How to Handle the Background Check Form
The paperwork you fill out for the screening company is where most people trip themselves up. Look closely at the exact phrasing of the questions asked:
If it asks: "Have you ever been convicted of a crime?" You can safely answer No. A dismissed case after a diversion program is not a conviction.
If it asks: "Have you ever been arrested or cited?" You should answer Yes and provide a brief, factual explanation.
The Golden Rule: Never lie or omit information if the question explicitly covers your situation. Omitting a dismissed charge when asked directly looks like you are trying to hide something, and dishonesty will get you disqualified much faster than a minor college citation.
If you do need to explain it, keep it simple, boring, and professional: "In [Month/Year], I received a citation for underage possession of alcohol while in college.
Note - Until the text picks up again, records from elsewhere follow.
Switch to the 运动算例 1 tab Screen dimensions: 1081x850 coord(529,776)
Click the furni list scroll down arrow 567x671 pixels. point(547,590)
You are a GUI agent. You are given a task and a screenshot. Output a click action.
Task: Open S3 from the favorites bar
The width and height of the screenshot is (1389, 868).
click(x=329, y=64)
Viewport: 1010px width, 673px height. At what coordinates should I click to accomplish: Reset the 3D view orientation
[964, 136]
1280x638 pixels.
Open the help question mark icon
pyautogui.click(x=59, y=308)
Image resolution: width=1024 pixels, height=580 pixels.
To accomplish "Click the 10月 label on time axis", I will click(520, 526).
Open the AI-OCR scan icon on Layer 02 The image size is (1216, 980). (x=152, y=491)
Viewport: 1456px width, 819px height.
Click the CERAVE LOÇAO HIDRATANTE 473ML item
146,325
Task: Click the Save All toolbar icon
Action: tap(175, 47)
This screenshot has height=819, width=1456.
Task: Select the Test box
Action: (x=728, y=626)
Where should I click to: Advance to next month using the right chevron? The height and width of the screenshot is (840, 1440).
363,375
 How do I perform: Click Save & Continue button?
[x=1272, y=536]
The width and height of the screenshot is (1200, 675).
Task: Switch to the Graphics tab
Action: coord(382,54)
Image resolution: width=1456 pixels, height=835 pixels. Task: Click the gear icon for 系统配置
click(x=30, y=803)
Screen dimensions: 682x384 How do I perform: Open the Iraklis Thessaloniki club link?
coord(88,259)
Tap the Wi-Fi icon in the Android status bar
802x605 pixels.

I participated in a Youth Offender Program, successfully completed all requirements, and the matter was fully dismissed."
What to Do Next
To protect your peace of mind and prevent this from causing anxiety in future job searches, you should take two quick steps:
Get a Copy of Your Record: Once the background check is complete, you have a legal right to request a copy of the report from the screening company. Get it so you can see exactly how the screening firm reports the YOP dismissal.
Expunge It Immediately: Since you have already completed the program and the case is dismissed, you are likely eligible to file for expungement right now. Call the clerk of the court where your case was handled or look up a local legal aid clinic. Getting it expunged removes it from public record entirely, meaning future standard background checks won't see it at all.
You made a minor mistake, handled it responsibly through the court system, and the state cleared your record. Focus on getting ready for your new programming role!